Problems and tasks:
1. Reproduce the part of the prayer post below from "I don't believe in" to "extends no further.".
2. In the prayer post below, what does the writer say they recognize the power of in healing?
3. Sum up the prayer post below in two sentences.

Text for analysis:
◇ ◇ ◇ ◇ ◇

Wednesday, October 06, 2004

Family Prayer Circle In A Hospital Room

I don't believe in prayer. I'm not against it, I just don't believe in it. You can pray, of course, that's obvious. I just don't believe it helps much. I guess when sick people know about your prayers for them, it cheers them up and that may help. I do recognize the power of Faith in healing, at least within the person who's ill. I don't believe that God is paying that much attention to you, but the person you're praying for might be. If it cheers them to be prayed for, their positive feelings will improve and so might their chances to heal, I guess. But I can't go very far in praising the Lord for people who don't die of cancer, diabetes, etc., when we only blame the doctor for those who die of those same things. But everything I've mentioned here is psychology. Prayer helps if it's directed toward someone who knows about it, that's my theory and it extends no further.

◇ ◇ ◇ ◇ ◇

Provided material:
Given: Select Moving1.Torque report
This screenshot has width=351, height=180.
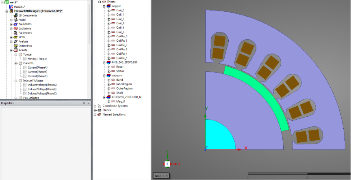Looking at the screenshot, I should [x=37, y=59].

◇ ◇ ◇ ◇ ◇

Task-by-task solutions:
1.
I don't believe in prayer. I'm not against it, I just don't believe in it. You can pray, of course, that's obvious. I just don't believe it helps much. I guess when sick people know about your prayers for them, it cheers them up and that may help. I do recognize the power of Faith in healing, at least within the person who's ill. I don't believe that God is paying that much attention to you, but the person you're praying for might be. If it cheers them to be prayed for, their positive feelings will improve and so might their chances to heal, I guess. But I can't go very far in praising the Lord for people who don't die of cancer, diabetes, etc., when we only blame the doctor for those who die of those same things. But everything I've mentioned here is psychology. Prayer helps if it's directed toward someone who knows about it, that's my theory and it extends no further.

2. The power of Faith in healing, at least within the person who's ill.

3. The writer doesn't believe in prayer or that God pays much attention, but thinks being prayed for can cheer up sick people and so might improve their chances to heal. The writer sees this as psychology, holding that prayer helps only if it's directed toward someone who knows about it.